Quoted text
(begin)

# Sample definitions
This notebook takes the BASS DR 1 catalog as the parent sample and whittles it down to the sample we want to use for our analysis. The cleaned sample will be saved in the ../data directory as a CSV file. 

In [1]:
# Standard module imports
import numpy as np
import pandas as pd

# Useful Directory paths
bass_dir = '/Users/ttshimiz/Dropbox/Research/BASS/'

We start with the entire BASS DR 1 catalog. The measurements we want for our analysis are the intrinsic X-ray luminosity, the broad H$\alpha$ luminosity, and the X-ray absorbing column. We further will need more general information such as the Seyfert type, distance, and redshift.

In [2]:
# Upload the catalog and measurements
bass_general = pd.read_csv(bass_dir+'bass_general_dr1.csv', index_col=0, skiprows=[1])       # File with general info for every source
bass_xray = pd.read_csv(bass_dir+'ricci_xray_fits.csv', index_col=0)           # File with the X-ray spectral fits from Ricci+16
bass_sy_class = pd.read_csv(bass_dir+'bass_seyfert_class_v2.csv', index_col=0)     # File with the Winkler 1992 seyfert class types
bass_halpha = pd.read_csv(bass_dir+'bass_halpha_dr1.csv', index_col=1)         # File with the H-alpha measurements

For now our sample will be defined as those sources that are Sy 1, 1.2, 1.5, 1.8, 1.9, or 2 that have intrinsic X-ray luminosity and broad H-alpha measurements. They further need to have a distance measurement.

In [3]:
# Get all sources with a valid 'Best distance'
bass_dist = bass_general['Best distance']
bass_dist = bass_dist[bass_dist > 0]

print 'Number of sources with distance measurement =', len(bass_dist)

Number of sources with distance measurement = 789


Grab the Seyfert types from bass_sy_class. These Types were determined using the Winkler 1992 classification scheme. Throw out all Blazars, and other types.

In [5]:
bass_type = bass_sy_class['Winkler']
keep = ((bass_type == '1') | (bass_type == '1.2') | (bass_type == '1.5') |
        (bass_type == '1.8') | (bass_type == '1.9') | (bass_type == '2'))

(end)

Stated goal
Which CSV files does the code in the BASS sample notebook load with pd.read_csv? List their file names. The entries that follow play no part in what is asked here.

Material
(begin)

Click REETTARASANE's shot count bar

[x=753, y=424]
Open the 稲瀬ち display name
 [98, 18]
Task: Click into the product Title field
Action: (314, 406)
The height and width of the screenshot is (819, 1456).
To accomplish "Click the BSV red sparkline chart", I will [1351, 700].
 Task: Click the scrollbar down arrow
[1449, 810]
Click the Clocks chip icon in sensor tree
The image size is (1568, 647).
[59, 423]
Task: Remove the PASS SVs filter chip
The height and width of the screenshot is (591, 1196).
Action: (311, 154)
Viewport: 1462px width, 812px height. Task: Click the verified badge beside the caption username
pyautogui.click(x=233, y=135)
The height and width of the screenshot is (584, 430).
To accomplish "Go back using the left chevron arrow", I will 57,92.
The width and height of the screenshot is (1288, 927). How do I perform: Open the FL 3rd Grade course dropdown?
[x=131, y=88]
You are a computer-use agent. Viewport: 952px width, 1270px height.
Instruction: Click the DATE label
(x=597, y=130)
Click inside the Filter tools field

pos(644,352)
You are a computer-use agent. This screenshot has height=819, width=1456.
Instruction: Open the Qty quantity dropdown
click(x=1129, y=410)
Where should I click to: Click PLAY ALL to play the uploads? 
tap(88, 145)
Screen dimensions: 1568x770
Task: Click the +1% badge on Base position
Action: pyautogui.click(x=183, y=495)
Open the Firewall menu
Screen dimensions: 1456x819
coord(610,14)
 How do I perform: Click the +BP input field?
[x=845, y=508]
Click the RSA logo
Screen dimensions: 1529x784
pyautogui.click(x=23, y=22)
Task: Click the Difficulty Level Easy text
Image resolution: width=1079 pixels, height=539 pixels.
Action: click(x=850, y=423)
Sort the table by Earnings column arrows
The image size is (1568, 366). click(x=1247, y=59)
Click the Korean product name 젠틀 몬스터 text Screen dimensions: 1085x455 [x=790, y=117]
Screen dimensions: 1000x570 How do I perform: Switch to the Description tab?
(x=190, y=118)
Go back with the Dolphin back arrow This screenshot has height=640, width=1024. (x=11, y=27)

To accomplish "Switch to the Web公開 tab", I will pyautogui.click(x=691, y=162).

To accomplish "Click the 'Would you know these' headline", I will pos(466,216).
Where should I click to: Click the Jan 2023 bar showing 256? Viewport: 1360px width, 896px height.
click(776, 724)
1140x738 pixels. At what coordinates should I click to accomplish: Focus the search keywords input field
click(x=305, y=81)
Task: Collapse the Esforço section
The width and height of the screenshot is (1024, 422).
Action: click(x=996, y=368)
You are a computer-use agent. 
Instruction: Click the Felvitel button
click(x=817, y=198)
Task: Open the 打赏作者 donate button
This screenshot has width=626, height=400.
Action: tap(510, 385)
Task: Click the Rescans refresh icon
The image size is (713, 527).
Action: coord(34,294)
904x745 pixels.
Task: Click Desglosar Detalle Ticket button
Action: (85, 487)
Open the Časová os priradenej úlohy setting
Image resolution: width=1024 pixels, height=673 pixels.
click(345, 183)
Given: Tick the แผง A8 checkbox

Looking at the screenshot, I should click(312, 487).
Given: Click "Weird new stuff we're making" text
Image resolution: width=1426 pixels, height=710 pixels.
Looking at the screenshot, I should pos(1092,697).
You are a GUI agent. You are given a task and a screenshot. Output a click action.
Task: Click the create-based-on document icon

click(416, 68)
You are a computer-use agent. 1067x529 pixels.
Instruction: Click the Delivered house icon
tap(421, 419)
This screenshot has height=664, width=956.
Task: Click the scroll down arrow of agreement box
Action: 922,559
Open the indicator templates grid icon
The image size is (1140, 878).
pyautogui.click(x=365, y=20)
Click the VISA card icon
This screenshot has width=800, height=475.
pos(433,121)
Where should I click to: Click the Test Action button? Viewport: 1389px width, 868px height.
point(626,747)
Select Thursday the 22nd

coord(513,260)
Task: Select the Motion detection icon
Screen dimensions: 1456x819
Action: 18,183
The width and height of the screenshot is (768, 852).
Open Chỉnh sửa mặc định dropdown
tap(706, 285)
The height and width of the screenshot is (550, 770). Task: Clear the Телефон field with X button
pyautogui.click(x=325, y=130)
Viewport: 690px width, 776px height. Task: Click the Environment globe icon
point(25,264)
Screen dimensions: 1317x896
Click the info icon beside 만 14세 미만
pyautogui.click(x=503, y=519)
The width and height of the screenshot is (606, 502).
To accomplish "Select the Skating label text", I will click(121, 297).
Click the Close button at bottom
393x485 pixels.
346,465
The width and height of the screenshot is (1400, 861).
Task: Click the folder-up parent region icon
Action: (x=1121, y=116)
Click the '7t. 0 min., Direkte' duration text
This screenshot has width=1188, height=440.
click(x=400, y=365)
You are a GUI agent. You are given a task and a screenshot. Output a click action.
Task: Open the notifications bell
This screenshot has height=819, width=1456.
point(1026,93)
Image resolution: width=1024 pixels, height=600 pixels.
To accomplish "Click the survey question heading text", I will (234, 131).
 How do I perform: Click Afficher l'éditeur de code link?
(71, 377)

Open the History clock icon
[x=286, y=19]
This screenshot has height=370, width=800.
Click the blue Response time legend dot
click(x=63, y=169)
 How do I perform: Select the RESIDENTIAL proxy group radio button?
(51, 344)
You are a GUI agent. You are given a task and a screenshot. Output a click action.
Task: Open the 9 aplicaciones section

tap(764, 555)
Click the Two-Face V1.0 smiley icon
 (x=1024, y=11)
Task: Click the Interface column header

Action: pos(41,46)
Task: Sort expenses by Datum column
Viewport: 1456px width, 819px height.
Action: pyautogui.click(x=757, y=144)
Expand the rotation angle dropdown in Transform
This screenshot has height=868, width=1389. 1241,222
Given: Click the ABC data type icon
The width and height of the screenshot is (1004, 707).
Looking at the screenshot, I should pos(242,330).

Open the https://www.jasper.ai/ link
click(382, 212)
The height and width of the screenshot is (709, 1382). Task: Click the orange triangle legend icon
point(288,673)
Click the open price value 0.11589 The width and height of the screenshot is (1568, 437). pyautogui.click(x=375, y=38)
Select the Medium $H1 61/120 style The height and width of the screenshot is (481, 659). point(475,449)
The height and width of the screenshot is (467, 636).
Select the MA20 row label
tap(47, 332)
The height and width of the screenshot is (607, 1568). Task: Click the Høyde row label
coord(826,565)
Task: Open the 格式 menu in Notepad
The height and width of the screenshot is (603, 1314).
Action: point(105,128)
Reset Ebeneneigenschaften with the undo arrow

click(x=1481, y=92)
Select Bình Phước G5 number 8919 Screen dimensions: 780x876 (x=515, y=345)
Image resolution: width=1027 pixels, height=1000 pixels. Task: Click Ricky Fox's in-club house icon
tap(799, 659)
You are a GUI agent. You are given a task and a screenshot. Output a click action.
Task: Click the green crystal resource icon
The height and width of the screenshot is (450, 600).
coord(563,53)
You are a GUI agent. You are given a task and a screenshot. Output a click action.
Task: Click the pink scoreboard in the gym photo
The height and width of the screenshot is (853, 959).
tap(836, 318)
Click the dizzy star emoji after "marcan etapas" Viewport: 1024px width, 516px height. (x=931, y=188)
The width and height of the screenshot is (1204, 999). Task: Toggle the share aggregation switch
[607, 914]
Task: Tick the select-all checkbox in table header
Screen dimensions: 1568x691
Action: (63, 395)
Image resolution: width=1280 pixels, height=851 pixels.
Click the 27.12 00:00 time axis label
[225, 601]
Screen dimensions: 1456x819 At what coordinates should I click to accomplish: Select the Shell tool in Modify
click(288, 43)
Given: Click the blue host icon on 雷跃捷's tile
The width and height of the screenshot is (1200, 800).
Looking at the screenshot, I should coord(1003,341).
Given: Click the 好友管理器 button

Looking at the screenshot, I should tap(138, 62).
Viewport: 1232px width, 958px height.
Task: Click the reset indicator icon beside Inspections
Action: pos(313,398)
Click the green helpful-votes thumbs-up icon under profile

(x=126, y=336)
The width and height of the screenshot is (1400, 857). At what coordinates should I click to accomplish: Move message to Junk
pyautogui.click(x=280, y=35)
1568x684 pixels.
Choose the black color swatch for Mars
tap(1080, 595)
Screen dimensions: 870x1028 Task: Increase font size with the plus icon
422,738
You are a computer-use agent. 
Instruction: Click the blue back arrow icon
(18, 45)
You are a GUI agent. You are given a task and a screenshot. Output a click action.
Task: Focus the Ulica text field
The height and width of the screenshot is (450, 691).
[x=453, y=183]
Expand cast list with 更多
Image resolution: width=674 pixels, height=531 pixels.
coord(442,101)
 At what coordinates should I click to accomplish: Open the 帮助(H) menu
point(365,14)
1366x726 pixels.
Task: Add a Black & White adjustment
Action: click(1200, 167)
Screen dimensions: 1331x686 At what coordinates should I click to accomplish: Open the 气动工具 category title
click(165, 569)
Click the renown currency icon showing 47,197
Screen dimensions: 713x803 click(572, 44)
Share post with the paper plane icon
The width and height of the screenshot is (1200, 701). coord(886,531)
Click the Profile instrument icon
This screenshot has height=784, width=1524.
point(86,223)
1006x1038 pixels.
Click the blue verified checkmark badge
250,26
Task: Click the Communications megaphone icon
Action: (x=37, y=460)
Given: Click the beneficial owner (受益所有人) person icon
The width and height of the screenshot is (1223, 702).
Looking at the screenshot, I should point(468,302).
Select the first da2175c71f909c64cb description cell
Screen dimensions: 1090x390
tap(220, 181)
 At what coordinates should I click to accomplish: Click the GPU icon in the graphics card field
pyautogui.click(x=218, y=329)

(end)

Result of the exercise
- bass_general_dr1.csv
- ricci_xray_fits.csv
- bass_seyfert_class_v2.csv
- bass_halpha_dr1.csv